Syncing persistent storage without loading Y.Doc with y-leveldb

MaxNoetzold · August 30, 2022, 4:57pm

Hey,
I really try to understand how to store a Y.Doc in a database without loading the Y.Docs. I have read this discussion post which, in my opinion, states that this is possible with the code from this GitHub example. However, I don’t understand how and I hope you can help me. As I understand the persistence object of y-websocket, it is necessary to keep the ydoc of bindState to listen to updates. I would love to see an example of how to use it properly. The best I was able to come up with is the following code for bindState:

const persistedYdoc = await ldb.getYDoc(docName);

// when we retrieve it with the ldb function we also flush the database which isnt
//  the worst thing we could do
const persistedStateVector = await ldb.getStateVector(docName);
// this function however is faster to use
//const calcPersistedStateVector = Y.encodeStateVector(persistedYdoc);

// in the default code the following value gets saved in the db
//  this however leads to the case that multiple complete Y.Docs are saved in the db (https://github.com/fadiquader/y-mongodb/issues/7)
//const newUpdates = Y.encodeStateAsUpdate(ydoc);

// better just get the differences and save those:
const diff = Y.encodeStateAsUpdate(ydoc, persistedStateVector);

// store the new data in db
ldb.storeUpdate(docName, diff);

// send the persisted data to clients
Y.applyUpdate(ydoc, Y.encodeStateAsUpdate(persistedYdoc));

// store updates of the document in db
ydoc.on("update", async update => {
	ldb.storeUpdate(docName, update);
});

// cleanup some memory
persistedYdoc.destroy();

However, this isnt even near the solution proposed.
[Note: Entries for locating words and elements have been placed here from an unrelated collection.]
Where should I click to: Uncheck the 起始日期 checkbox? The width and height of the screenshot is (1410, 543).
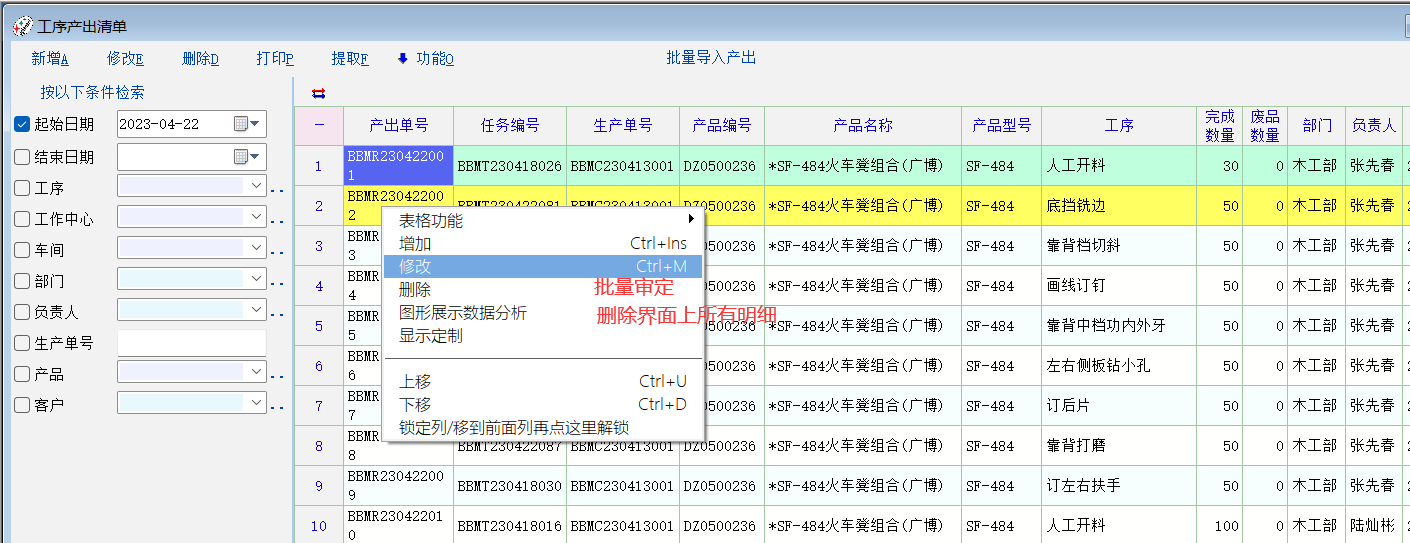(x=22, y=125)
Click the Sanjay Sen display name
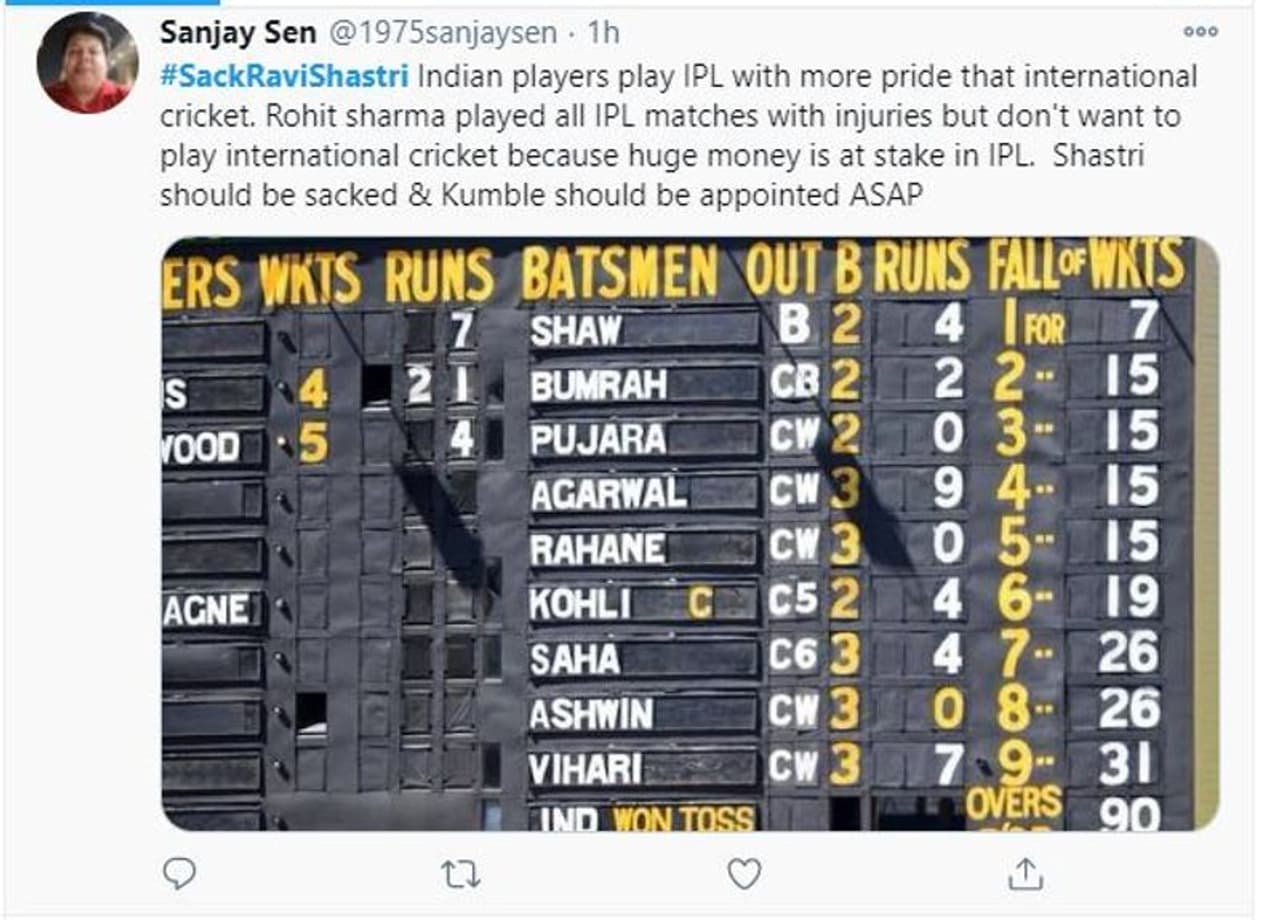1280x920 pixels. (x=238, y=33)
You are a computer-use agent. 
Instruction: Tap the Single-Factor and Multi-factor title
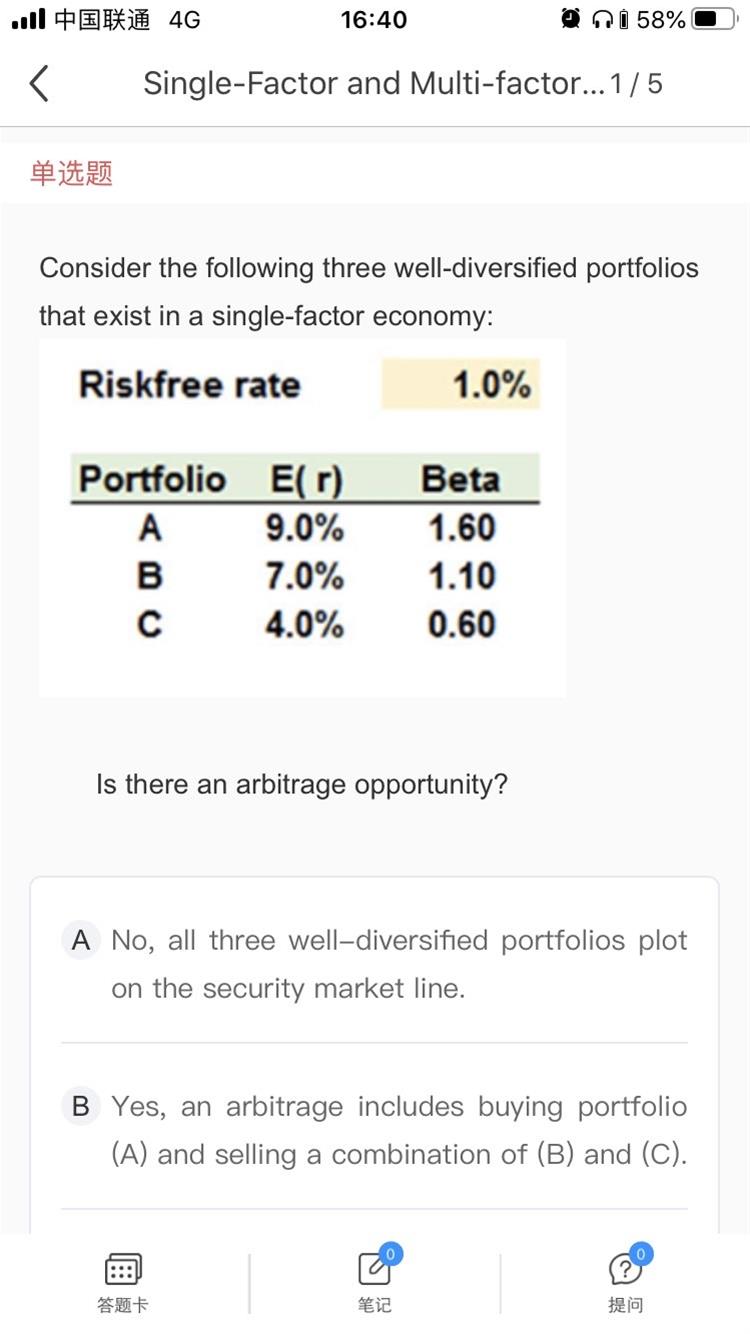click(x=373, y=83)
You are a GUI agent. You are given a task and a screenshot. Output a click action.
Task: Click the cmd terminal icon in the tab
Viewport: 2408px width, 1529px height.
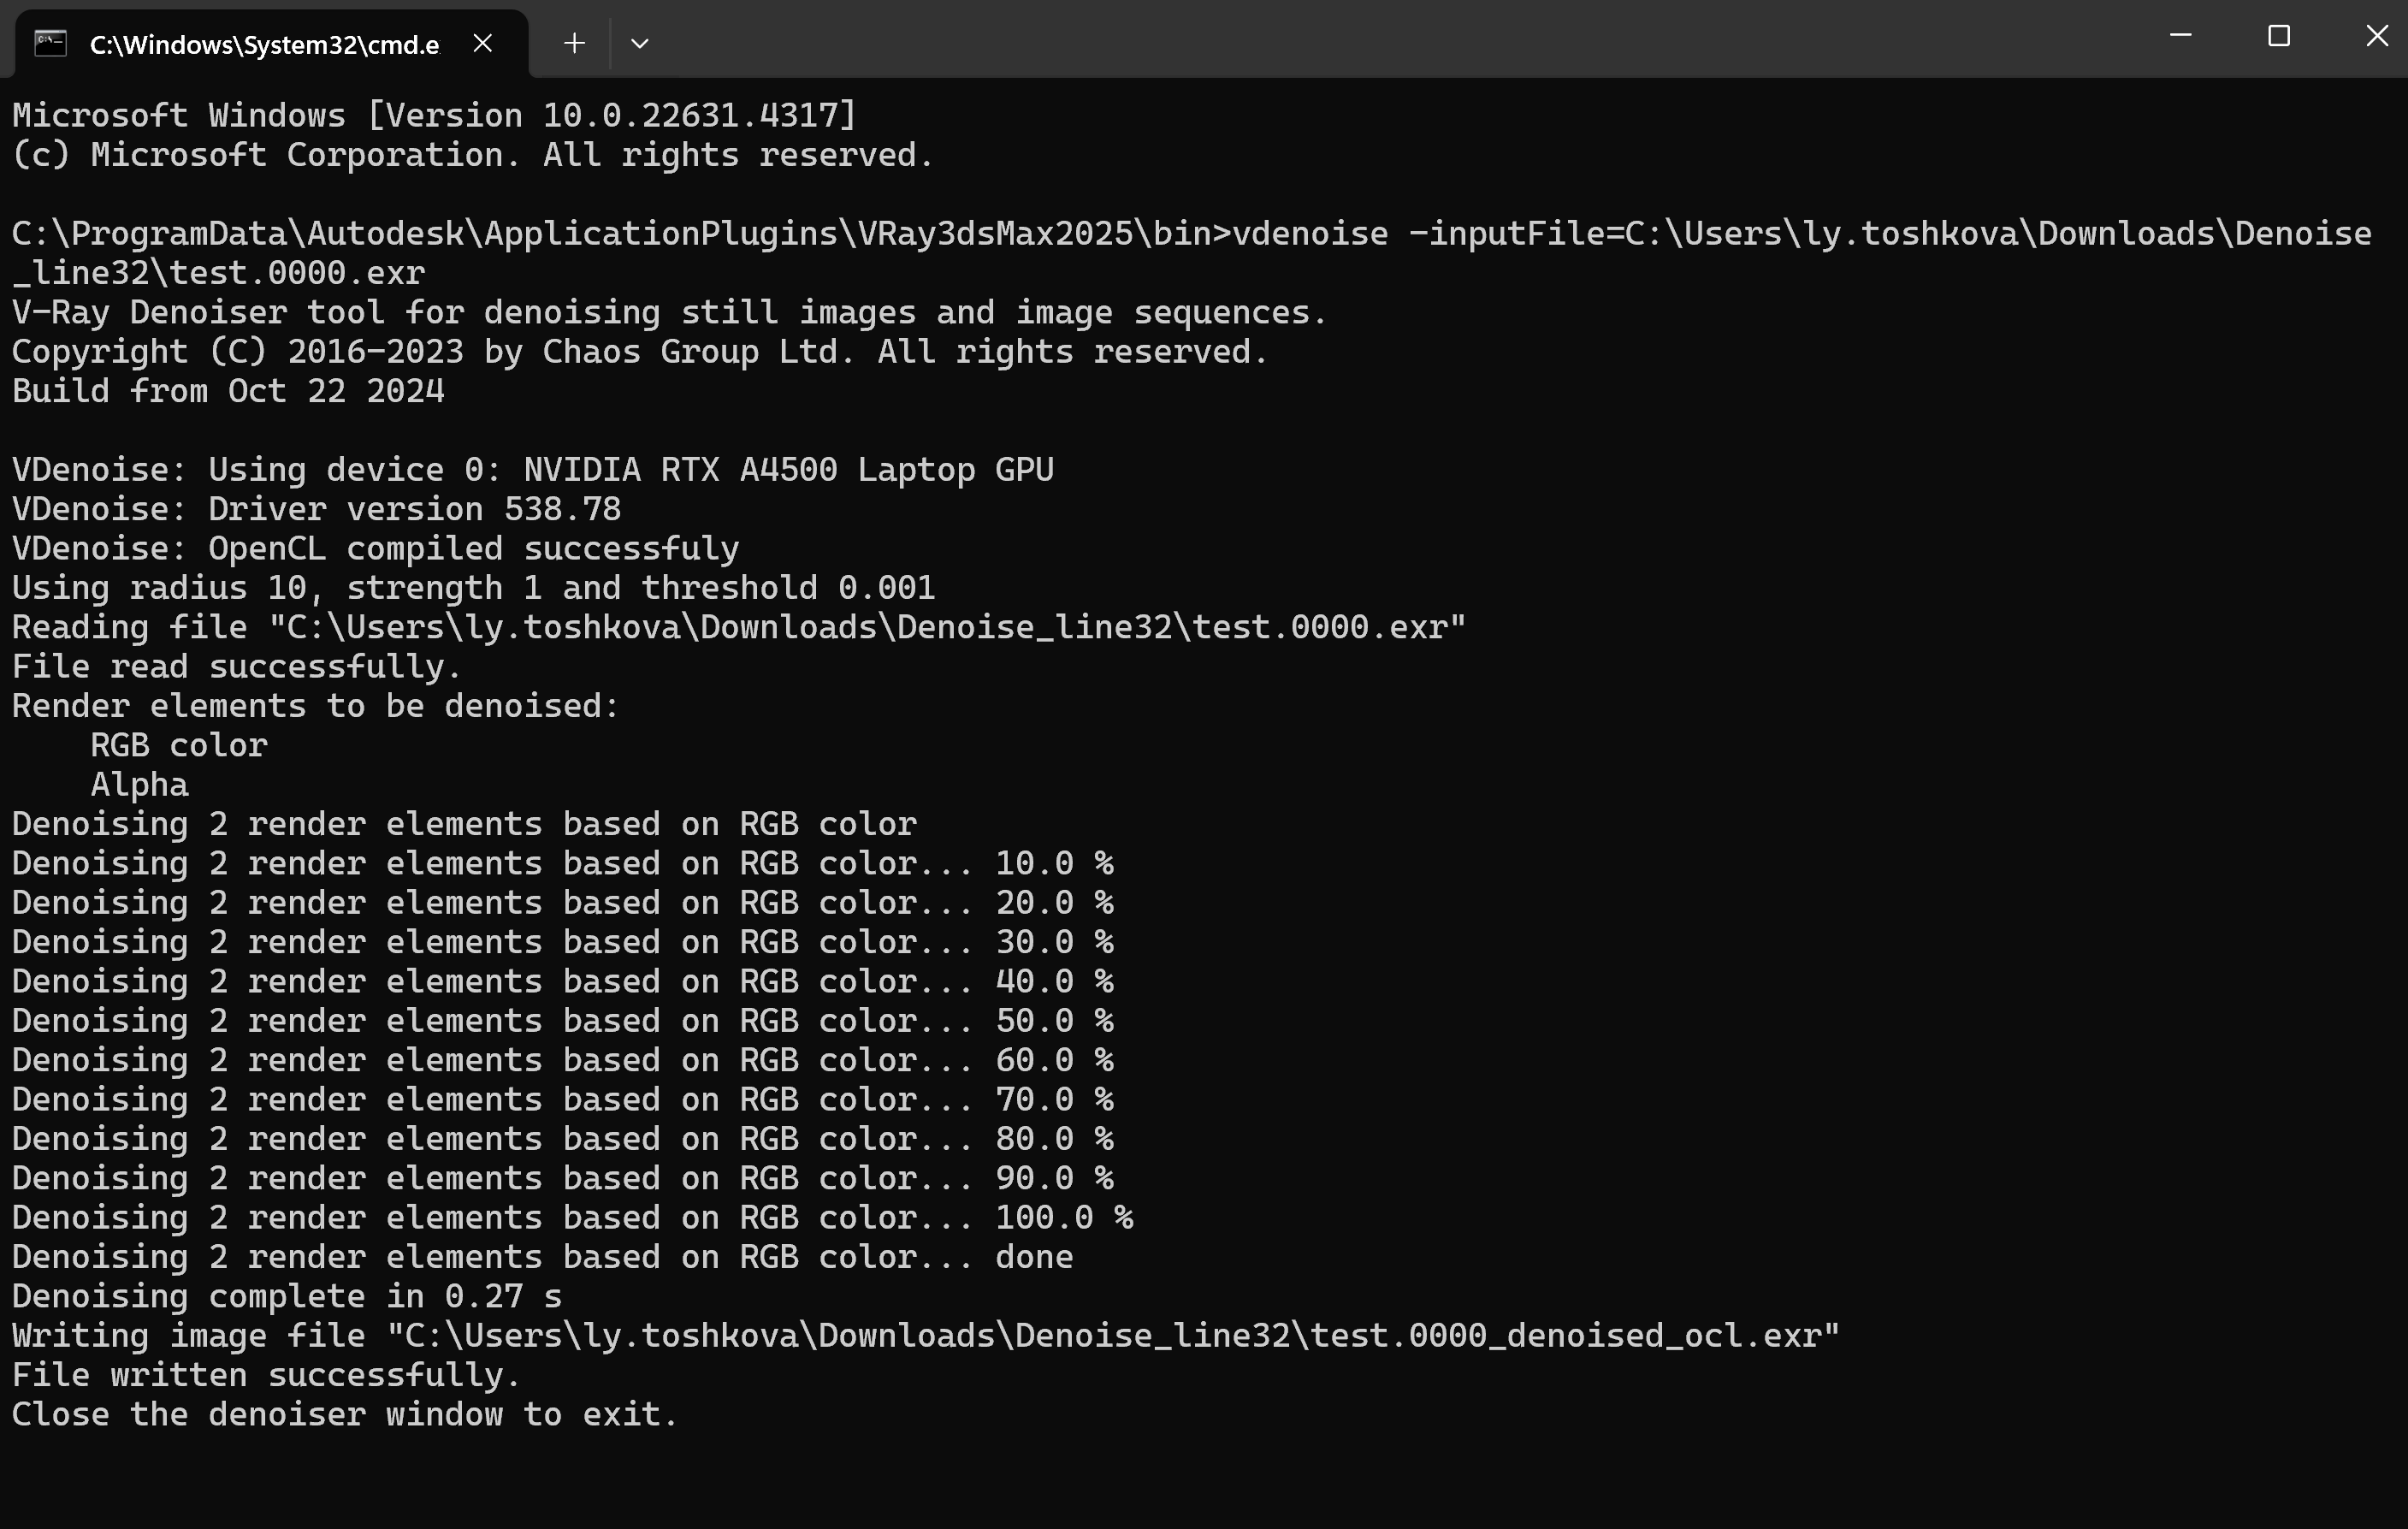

dmonad · August 31, 2022, 12:01pm

My comment in the mentioned thread describes that it is now possible to sync with other peers without loading the document to memory. It does not say that this approach is “faster”. Having all information readily in-memory is, of course, faster. So initial sync is definitely “slower” (if a few milliseconds matter…).

I also mention a few of the advantages. The biggest advantage is that you don’t have to keep documents consistently in-memory. This allows a server to serve more clients. Because after the initial sync, you only have to forward update messages.

For the initial sync, you want to compute the state-vector without the loaded Yjs document (persistence.getStateVector(..)). The differences can be computed using (persistence.getDiff(..))

All incremental updates that you receive from clients should be stored in leveldb and also be forwarded to all other clients. You don’t want to use ydoc.on('update', ..) anymore.

y-websocket does not support this approach because the bindState function requires that you have a loaded Yjs document. If you want to use the database-only approach, you can write your custom provider.

MaxNoetzold · August 31, 2022, 12:20pm

Oh okay. Thank you very much for the detailed explanation, I think I do understand it now!